SOURCE EXTRACT

A Pitaval is a collection of causes célèbres.

The name derived from the French advocate François Gayot de Pitaval (1673–1743), who published several volumes of causes célèbres et intéressantes between 1734 and 1743.

Early works were mainly written for legal professionals but later Pitavals also became popular amongst other readers. In the 19th and early 20th century the idea of publishing criminal cases quickly spread in Europe. Pitavals became a well-known literary genre, which was often imitated.

Examples for Pitavals are Merkwürdige Rechtsfälle (1808/11) by Paul Johann Anselm Ritter von Feuerbach, Der neue Pitaval (1842–1890) by Julius Eduard Hitzig and Willibald Alexis, the Prager Pitaval (1931) by Egon Erwin Kisch, Der neue Pitaval (1963) by Herrmann Mostars and Robert Adolf Stemmle, Berühmte Strafprozesse by Maximilian Jactas, Prozesse, die unsere Welt bewegten by Curt Riess and Summa Iniuria: Ein Pitaval der Justizirrtümer by Hans M. Sutermeister (1976).

WHAT YOU NEED TO DO
A - From the passage on Pitavals, copy the words between "Early works were" and "was often imitated.", inclusive.
B - Name every work the passage on Pitavals gives as an example of a Pitaval, with its author or authors.

DATA LISTING
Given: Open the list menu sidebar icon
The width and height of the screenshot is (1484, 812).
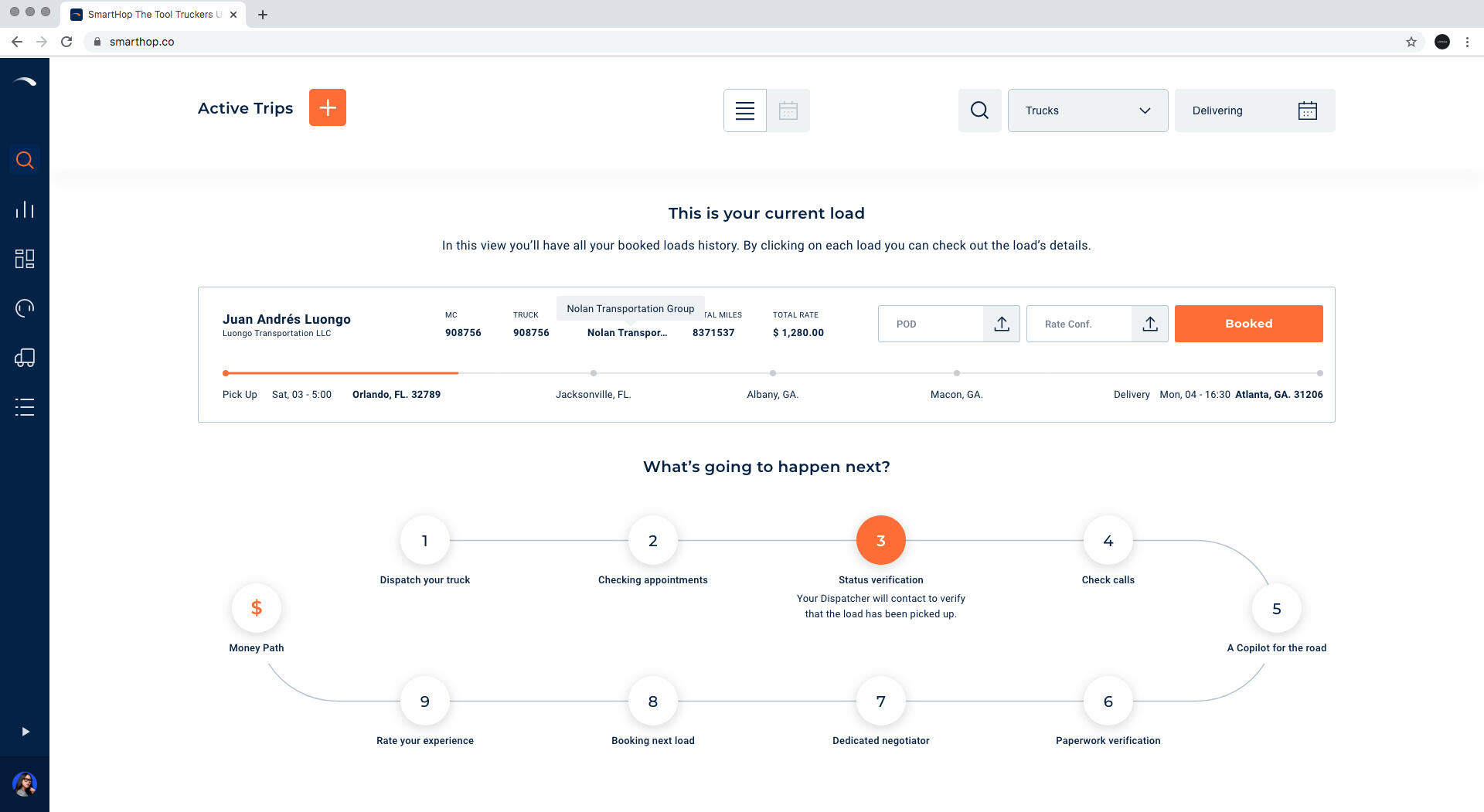Looking at the screenshot, I should pos(25,407).
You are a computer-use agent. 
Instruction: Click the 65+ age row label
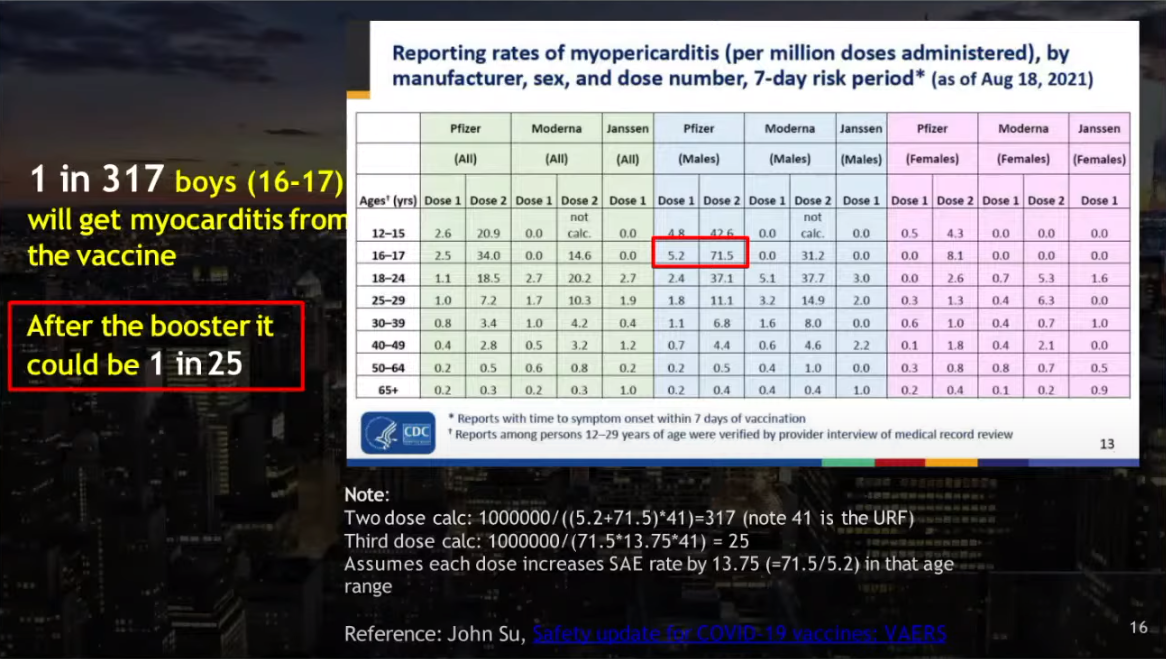point(388,390)
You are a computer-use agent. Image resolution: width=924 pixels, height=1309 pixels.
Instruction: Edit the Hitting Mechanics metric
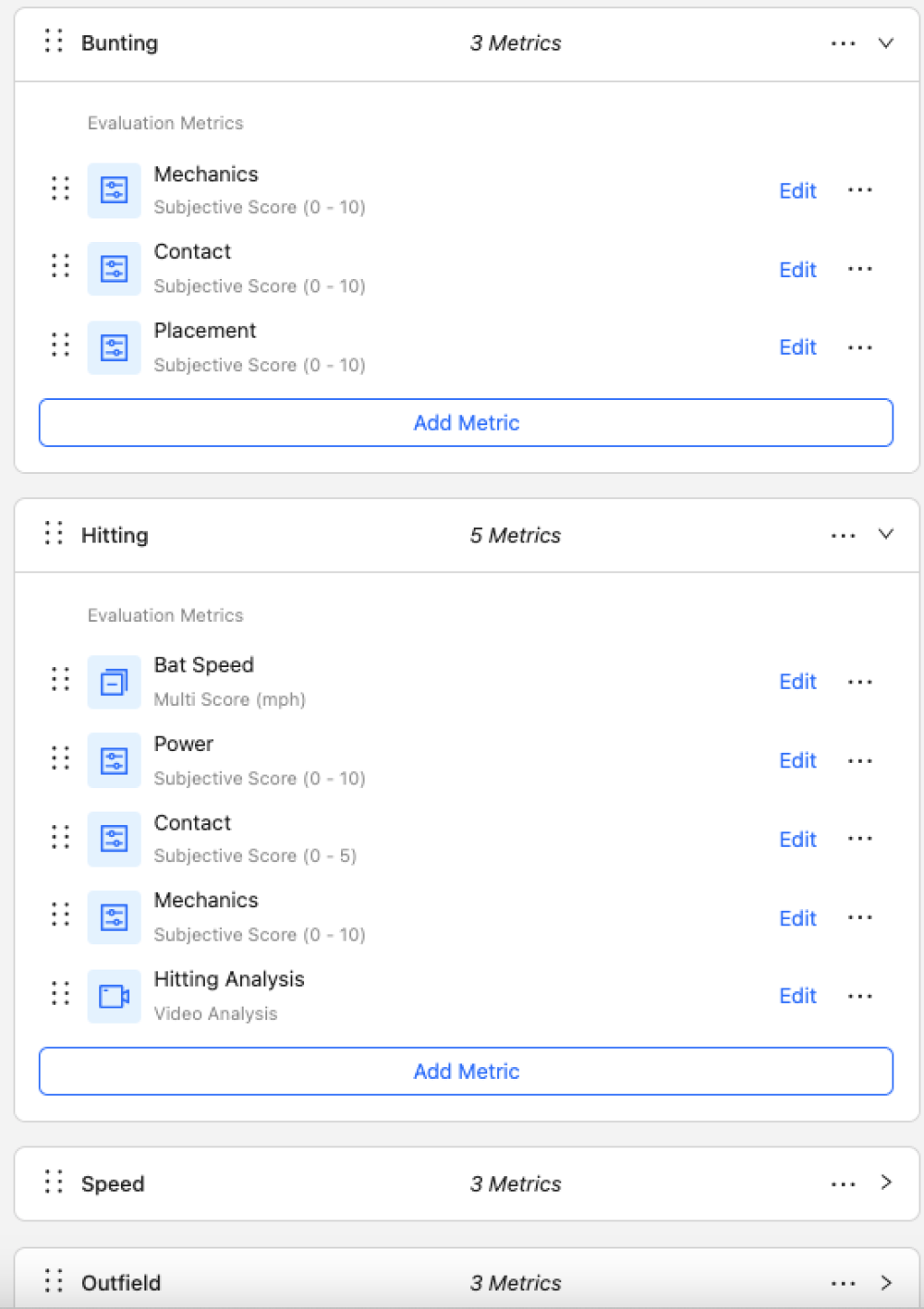798,919

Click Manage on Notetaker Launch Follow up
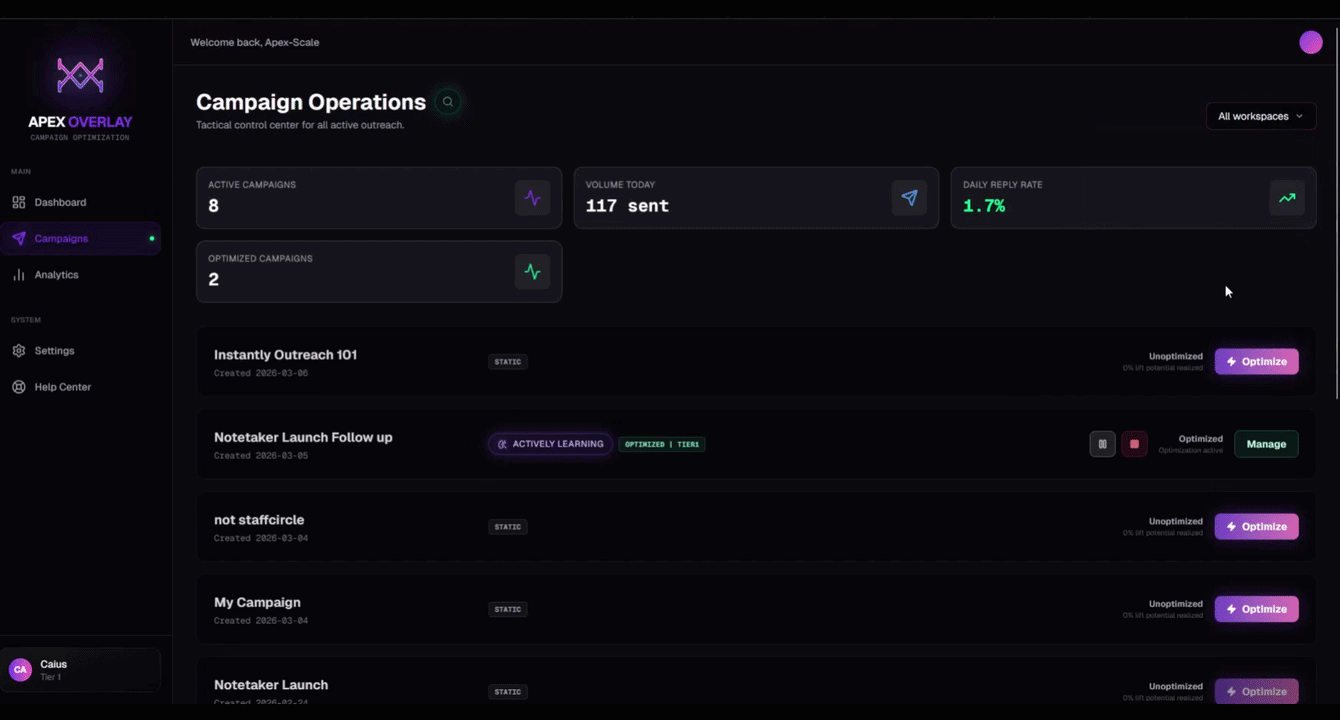(1266, 443)
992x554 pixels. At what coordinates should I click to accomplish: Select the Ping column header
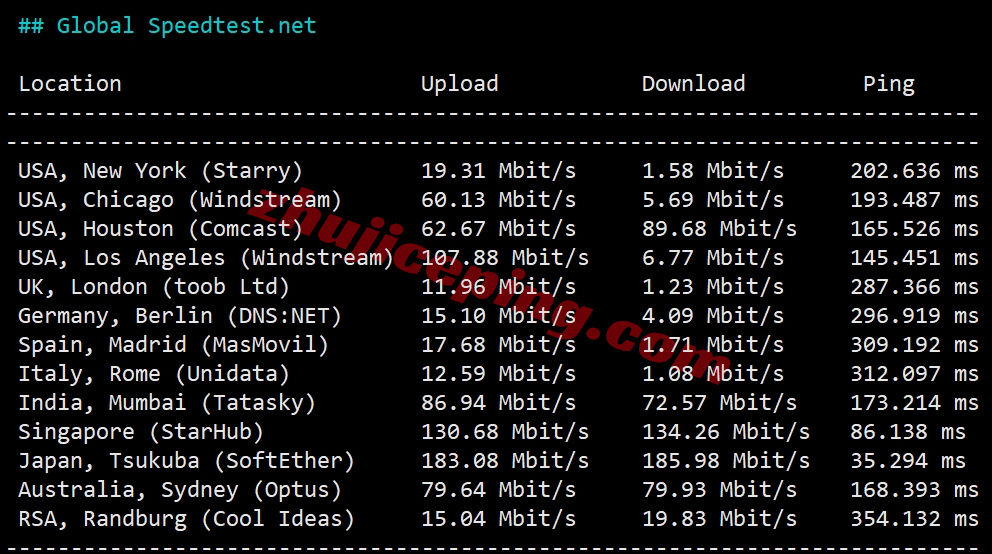(x=889, y=84)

SOLUTIONS TO THE PROBLEMS
A -
Early works were mainly written for legal professionals but later Pitavals also became popular amongst other readers. In the 19th and early 20th century the idea of publishing criminal cases quickly spread in Europe. Pitavals became a well-known literary genre, which was often imitated.

B -
- Merkwürdige Rechtsfälle, by Paul Johann Anselm Ritter von Feuerbach
- Der neue Pitaval (1842–1890), by Julius Eduard Hitzig and Willibald Alexis
- Prager Pitaval, by Egon Erwin Kisch
- Der neue Pitaval (1963), by Herrmann Mostars and Robert Adolf Stemmle
- Berühmte Strafprozesse, by Maximilian Jactas
- Prozesse, die unsere Welt bewegten, by Curt Riess
- Summa Iniuria: Ein Pitaval der Justizirrtümer, by Hans M. Sutermeister